Марио Мигель Феррандо, он же Коротышка, перестал читать прессу в том возрасте, когда мальчик становится похожим на мужчину, вскоре после открытия своего первого киоска. Его отец и старший брат продавали газеты, дед в свое время продавал газеты; прадеда Коротышки уже никто не помнил. Теперь он сам, сидя на улице Альсина между пятью синими цинковыми листами, думал, что хотел бы обучить своему ремеслу сына, если бы у него был сын. Речь шла о простом, но требовательном деле: нужно вставать до́ зари, на пять минут опередив будильник, чтобы выключать его уже одетым и не испытывать соблазна снова уснуть. Научиться завтракать, когда и чем придется. Уметь так дотрагиваться до первых страниц газет, чтобы не испачкать пальцы краской (как до женщины, парень, как до женщины, сказал бы он сыну, когда тот стал бы достаточно взрослым, чтобы обзавестись собственным прозвищем или навсегда унаследовать отцовское), а еще угадывать момент, когда нужно что-то подсказать человеку, нерешительно листающему газеты, или, наоборот, промолчать; не путать порядочных покупателей с теми, кому нельзя верить в долг, особенно бородатыми, потому что, по словам его отца, небритый мужчина не заслуживает доверия.

Он понял: любой читатель газет тайно уверен, что газеты пишут о нем. Марио Мигель Феррандо перестал читать газеты, когда убедился: они никогда не пишут о том, что касается лично его, и с этого дня он стал настоящим киоскером. Прошедшие с тех пор тридцать лет могли бы показаться очень короткими, если бы он считал дни недели по первым страницам «Ла насьон», «Кларин» или «Кроника»: понедельник, двадцать третье, вторник, двадцать четвертое, среда, двадцать пятое, пока стопки газет таяли, вырастали и снова таяли.

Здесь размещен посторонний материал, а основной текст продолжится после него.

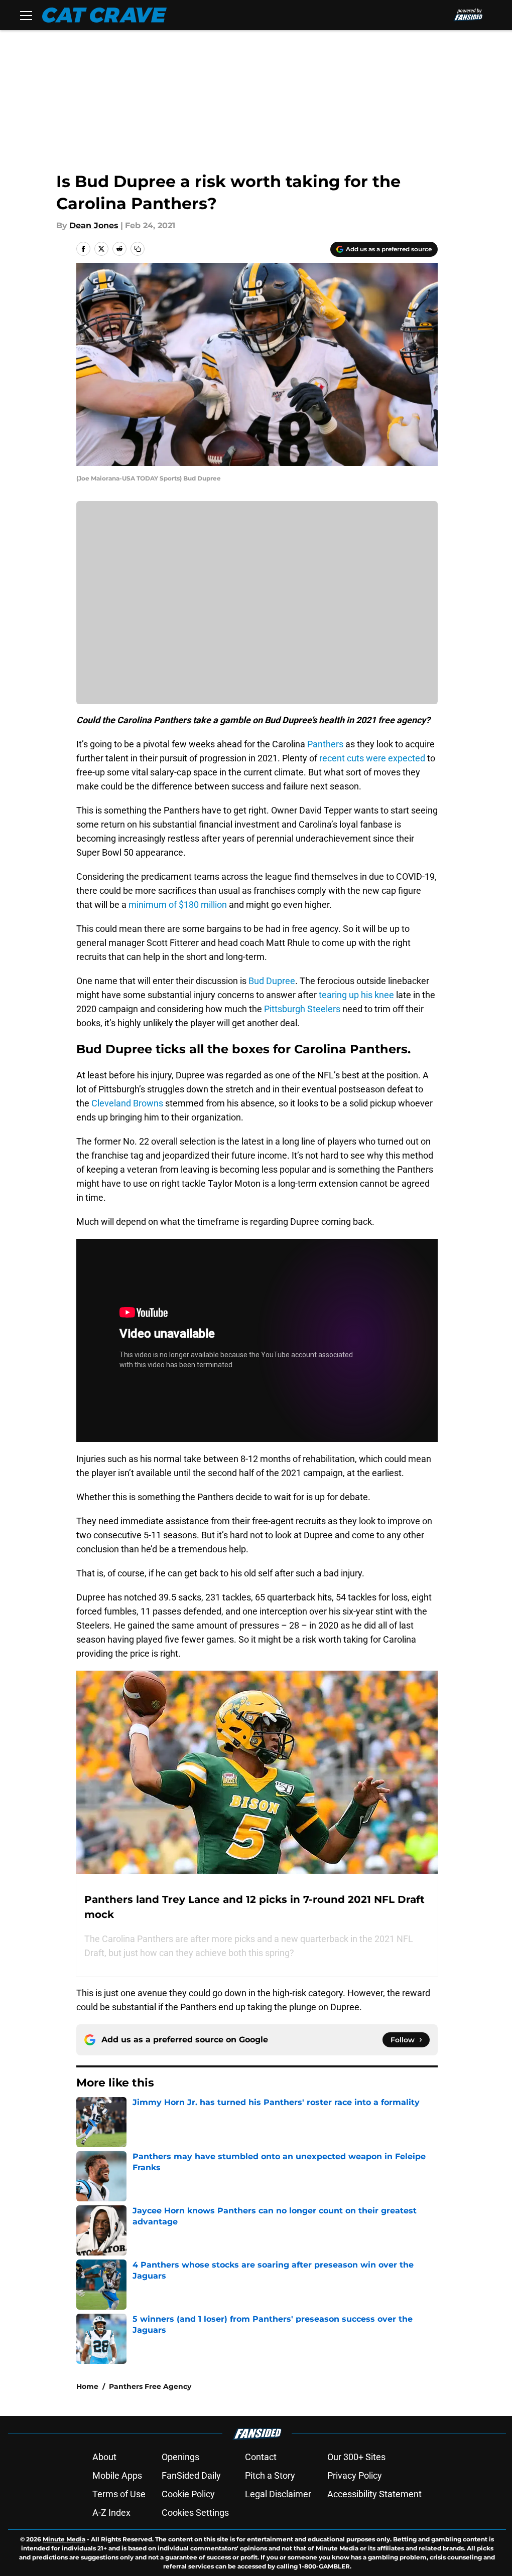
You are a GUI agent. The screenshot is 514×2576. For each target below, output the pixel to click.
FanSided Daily (191, 2475)
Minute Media (64, 2539)
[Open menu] (26, 15)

Каждый день Коротышка приносил в киоск красный термос с мате. Пару раз в день, когда не было покупателей, он твердой рукой наливал себе мате и осушал термосный стаканчик одним долгим, глубоким глотком, втягивая свежевыбритые щеки. Потом выдыхал оставшееся во рту тепло и смотрел, как пар понемногу рассеивается и исчезает в ледяном воздухе. Вот так, под синим цинковым потолком, прокуривая утро, Коротышка тридцать лет ждал, когда настанет час хорошего красного вина или хорошей смерти.

XXVI

Деметрио выскочил из сто пятьдесят второго и рискованно, не соблюдая правил, перешел ратушную площадь. Оставив позади оживленные улицы, он углубился в район затененных тротуаров — небом здесь служили кроны деревьев. Прохожие встречались редко, безмятежные, хорошо одетые, с довольными лицами, иногда в сопровождении собаки. Он свернул направо и попытался найти нужную вывеску на противоположной стороне улицы. Не нашел. Занервничал. Обернулся и невольно пожал плечами: вот же она, прямо перед ним. Прежде чем войти в кафе, он попробовал разглядеть через стекло черную, чересчур блестящую шевелюру Вероники.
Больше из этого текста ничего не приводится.